- Set of tasks -
1. Decide whether each statement below agrees with the article on prioritizing debt, answering yes or no and quoting the words from the article that settle it. (a) Some people call ordering debts from highest to lowest interest rate the avalanche method. (b) The article says mortgages and car loans are most often simple-interest loans. (c) The article says that paying off a credit card leaves you with nothing to show for it.
2. Summarize the article on prioritizing debt below in two sentences.

-- BEGIN Excerpt --

Learn How to Prioritize Debt With These Tested Steps

When you have any amount of debt, it can feel like you have a weight crushing you. The average person has a substantial amount of debt. It can feel like there is no way to get out from under it. As your debt grows, you feel like you have no control and will never be able to get control of your debt. While it may feel this way, it is possible to get your debt under control. It is essential that you understand the best way to pay off your debt. When you know how to prioritize debt, you can begin to feel like you are on the road to paying off your debt.  

How to Prioritize Debt

When you have debt, it has an impact on the money you have to spend each month. Debt is typically considered a payment that you have to make that provides no value to you. For example, a mortgage is a debt that has value. As you pay your mortgage, you a paying off your house, which means you own more of it, and the bank owns less. As you pay off your mortgage, you own the home. You are also building up equity in the house. Credit card debt, on the other hand, does not work for you. It works against you in many cases. Every time you use a credit card for purchases, you are borrowing money to purchase something. When you pay off your credit card, you have nothing to show for it. When you have too much credit card debt can hurt your credit score. 

The more debt you have, the more critical it becomes for you to be smart when paying it off. There are two ways to prioritize your debt. You can do that by the interest rate or based on how much you owe or the balance for each debt. 

Interest Rates

When looking at the interest rates on your debt, it is helpful to know that the higher the interest means, the more money you pay on your debt. When prioritizing by interest rate, you put them in order from highest to lowest. Some refer to this as the avalanche method for paying the debt. This is also the way to save the most money when paying off debt. Your debts accrue more interest the longer you have them. 

There are two types of interest debt can have: simple interest or amortizing. Most often, mortgages and car loans are amortizing loans. This type of loan has a fixed payment amount, but a more significant percentage of that payment goes toward interest and not the principal at the beginning of the loan. 

An example could look like this:

Your first payment on your loan is $430.33, and $405.33 goes to the principal. $25.00 goes toward the interest.

Your second payment is still $430.33, but $407.36 goes towards the principal, and $22.97 goes toward the interest. 

Finally, your third payment is $430.33, with $409.40 going toward the principal and $20.94 going toward the interest. 

As you can see, with each payment, the amount you pay toward interest decreases. Early on in the loan payment, you are paying less towards the principal, which is the actual amount you borrowed. It is better to pay off loans that are amortized first because you end up paying more money over time the longer you have these loans. 

Here is an example

This example will help you to highlight why you should pay off the debt with the highest interest rates first.

If you have a five-year loan with 10% interest, the interest rate impacts how much you pay. To make this example more straightforward, we will use simple interest at a fixed rate.

-- END Excerpt --
-- BEGIN Stored records --

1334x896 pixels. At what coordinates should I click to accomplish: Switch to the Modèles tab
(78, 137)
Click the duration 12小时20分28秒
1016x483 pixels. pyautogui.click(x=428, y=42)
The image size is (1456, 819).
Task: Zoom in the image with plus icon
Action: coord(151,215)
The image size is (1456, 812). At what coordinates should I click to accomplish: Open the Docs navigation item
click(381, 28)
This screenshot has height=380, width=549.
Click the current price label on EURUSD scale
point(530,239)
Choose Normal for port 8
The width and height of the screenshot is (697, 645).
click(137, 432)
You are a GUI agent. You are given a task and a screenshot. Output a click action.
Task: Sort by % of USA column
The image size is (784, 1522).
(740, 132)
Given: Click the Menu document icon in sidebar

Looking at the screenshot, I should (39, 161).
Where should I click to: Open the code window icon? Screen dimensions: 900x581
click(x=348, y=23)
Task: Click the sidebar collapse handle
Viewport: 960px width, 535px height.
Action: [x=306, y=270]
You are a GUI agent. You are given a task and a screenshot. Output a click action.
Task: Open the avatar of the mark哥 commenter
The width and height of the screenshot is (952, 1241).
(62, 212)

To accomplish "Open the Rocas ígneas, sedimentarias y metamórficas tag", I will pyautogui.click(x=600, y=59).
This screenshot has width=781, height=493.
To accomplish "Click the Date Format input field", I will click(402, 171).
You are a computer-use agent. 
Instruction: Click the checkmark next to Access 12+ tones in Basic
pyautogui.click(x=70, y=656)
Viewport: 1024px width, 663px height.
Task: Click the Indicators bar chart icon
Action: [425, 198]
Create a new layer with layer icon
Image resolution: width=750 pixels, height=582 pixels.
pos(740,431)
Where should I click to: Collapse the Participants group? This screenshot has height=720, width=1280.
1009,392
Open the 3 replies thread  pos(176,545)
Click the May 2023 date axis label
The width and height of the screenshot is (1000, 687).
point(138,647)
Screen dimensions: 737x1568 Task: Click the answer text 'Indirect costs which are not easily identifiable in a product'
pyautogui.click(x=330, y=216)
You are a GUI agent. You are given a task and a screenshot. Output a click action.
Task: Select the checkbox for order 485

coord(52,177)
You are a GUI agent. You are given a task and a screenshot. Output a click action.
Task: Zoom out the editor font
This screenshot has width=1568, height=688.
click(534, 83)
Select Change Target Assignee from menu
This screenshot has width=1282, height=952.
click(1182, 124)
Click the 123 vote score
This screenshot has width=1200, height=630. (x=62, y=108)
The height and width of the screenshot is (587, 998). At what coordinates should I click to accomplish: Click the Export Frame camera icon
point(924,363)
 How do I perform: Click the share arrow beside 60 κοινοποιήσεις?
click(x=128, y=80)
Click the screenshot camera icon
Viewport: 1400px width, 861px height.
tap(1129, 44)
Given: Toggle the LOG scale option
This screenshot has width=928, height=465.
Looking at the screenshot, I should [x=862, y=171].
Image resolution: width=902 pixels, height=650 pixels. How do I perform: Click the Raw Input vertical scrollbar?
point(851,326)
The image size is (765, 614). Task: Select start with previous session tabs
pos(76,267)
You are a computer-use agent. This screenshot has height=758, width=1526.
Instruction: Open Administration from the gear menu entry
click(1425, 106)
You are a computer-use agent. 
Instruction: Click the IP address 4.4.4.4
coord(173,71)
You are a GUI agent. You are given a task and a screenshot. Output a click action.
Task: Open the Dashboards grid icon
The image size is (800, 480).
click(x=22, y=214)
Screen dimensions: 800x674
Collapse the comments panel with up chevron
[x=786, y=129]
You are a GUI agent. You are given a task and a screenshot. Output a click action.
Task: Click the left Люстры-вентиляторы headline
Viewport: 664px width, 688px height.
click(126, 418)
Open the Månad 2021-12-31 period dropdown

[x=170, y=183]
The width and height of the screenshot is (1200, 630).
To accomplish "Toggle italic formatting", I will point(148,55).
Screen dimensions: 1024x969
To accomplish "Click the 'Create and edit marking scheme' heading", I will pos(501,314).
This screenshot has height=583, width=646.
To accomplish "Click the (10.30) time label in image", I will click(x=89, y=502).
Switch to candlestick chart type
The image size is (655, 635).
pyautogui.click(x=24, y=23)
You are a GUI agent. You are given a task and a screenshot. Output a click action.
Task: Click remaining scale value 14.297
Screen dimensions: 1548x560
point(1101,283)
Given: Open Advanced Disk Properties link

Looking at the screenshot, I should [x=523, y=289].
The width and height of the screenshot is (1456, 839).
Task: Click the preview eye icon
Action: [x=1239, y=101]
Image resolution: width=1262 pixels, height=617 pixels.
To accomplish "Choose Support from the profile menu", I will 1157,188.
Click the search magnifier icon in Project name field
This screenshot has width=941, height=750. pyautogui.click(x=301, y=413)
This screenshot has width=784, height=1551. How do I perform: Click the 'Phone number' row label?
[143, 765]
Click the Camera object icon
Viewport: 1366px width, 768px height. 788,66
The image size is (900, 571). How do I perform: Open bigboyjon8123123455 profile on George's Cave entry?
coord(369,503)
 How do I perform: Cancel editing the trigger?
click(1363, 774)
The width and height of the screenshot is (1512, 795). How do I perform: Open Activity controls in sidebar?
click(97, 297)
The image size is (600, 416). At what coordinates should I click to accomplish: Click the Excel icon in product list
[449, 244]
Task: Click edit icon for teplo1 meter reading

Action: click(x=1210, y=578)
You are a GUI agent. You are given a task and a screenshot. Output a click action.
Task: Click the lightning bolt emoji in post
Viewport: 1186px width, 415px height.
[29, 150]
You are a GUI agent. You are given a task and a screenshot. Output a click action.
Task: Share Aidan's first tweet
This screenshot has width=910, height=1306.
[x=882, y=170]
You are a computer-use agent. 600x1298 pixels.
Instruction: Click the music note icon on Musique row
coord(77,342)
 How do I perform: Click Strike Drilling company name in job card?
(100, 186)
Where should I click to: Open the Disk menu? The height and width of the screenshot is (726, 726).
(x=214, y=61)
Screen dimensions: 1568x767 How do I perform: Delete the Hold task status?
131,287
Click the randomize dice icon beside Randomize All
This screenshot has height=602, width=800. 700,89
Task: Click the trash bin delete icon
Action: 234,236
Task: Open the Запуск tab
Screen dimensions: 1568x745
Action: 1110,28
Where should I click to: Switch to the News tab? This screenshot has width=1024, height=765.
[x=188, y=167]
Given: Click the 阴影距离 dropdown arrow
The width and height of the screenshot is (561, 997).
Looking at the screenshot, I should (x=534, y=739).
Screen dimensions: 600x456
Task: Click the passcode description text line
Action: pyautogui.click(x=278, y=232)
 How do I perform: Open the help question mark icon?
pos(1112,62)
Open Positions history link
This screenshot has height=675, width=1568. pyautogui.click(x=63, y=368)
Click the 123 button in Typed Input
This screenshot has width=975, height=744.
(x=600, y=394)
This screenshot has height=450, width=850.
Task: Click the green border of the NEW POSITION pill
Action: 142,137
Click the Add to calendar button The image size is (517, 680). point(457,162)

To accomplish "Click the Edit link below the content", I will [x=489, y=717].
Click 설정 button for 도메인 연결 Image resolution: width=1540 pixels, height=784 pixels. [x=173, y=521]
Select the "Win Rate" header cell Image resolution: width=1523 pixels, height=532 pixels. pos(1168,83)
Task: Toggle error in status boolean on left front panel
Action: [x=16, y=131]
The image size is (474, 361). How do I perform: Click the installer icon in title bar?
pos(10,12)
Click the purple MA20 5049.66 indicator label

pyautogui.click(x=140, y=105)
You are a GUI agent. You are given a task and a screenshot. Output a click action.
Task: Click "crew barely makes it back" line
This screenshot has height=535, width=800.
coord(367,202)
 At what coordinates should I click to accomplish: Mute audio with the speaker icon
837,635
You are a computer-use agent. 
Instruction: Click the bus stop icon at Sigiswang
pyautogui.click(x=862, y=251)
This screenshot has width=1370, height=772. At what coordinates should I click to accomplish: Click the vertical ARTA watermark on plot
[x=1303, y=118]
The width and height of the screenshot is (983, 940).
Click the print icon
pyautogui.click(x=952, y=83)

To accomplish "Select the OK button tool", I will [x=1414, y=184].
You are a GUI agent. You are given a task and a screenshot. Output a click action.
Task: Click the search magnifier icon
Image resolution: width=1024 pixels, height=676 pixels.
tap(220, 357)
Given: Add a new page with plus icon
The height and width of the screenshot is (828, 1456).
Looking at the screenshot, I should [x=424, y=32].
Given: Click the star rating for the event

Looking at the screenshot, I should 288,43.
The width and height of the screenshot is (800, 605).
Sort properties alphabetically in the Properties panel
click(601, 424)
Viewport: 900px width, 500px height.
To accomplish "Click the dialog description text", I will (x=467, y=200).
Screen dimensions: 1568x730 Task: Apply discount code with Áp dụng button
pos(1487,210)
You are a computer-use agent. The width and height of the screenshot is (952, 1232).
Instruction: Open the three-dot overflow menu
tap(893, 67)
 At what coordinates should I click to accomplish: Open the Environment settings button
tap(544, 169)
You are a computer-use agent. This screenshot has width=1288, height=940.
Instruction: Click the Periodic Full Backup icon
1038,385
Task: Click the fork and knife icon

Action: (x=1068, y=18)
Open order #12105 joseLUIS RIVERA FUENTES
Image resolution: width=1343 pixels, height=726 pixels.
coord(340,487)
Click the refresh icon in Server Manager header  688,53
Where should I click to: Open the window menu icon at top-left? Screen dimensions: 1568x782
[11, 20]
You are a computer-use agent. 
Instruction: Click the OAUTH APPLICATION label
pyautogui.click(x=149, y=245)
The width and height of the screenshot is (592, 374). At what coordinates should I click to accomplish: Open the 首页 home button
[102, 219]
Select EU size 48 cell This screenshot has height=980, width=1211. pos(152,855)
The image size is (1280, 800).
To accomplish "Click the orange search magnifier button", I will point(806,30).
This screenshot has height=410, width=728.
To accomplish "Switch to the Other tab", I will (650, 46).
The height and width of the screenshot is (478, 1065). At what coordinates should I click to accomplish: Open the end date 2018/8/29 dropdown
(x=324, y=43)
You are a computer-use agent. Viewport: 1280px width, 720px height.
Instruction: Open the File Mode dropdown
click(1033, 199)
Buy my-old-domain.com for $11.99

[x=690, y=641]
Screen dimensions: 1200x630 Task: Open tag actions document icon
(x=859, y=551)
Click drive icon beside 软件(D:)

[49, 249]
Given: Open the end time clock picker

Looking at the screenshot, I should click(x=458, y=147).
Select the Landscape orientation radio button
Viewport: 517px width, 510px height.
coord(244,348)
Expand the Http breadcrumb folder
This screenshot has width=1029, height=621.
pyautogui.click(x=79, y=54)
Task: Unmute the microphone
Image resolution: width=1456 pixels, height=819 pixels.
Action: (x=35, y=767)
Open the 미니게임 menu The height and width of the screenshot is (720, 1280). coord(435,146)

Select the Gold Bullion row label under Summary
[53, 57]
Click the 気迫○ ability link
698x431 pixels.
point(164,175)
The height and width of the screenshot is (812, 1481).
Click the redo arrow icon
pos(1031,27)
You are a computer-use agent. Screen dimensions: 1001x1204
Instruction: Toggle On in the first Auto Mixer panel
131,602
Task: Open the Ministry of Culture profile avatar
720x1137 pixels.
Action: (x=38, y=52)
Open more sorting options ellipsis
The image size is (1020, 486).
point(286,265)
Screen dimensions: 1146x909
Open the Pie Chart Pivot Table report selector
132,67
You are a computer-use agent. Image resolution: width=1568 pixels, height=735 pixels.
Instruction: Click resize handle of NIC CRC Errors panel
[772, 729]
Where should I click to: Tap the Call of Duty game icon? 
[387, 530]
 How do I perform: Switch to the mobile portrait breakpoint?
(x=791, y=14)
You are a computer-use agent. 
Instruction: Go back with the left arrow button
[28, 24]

-- END Stored records --

- Outputs for the tasks -
1.
(a) Yes: "Some refer to this as the avalanche method for paying the debt."
(b) No: "Most often, mortgages and car loans are amortizing loans."
(c) Yes: "When you pay off your credit card, you have nothing to show for it."

2. Debt can feel crushing, but it is possible to get it under control by knowing how to prioritize it, either by interest rate or by the balance owed on each debt. Ordering debts from highest to lowest interest rate, which some call the avalanche method, saves the most money, since debts accrue more interest the longer you have them.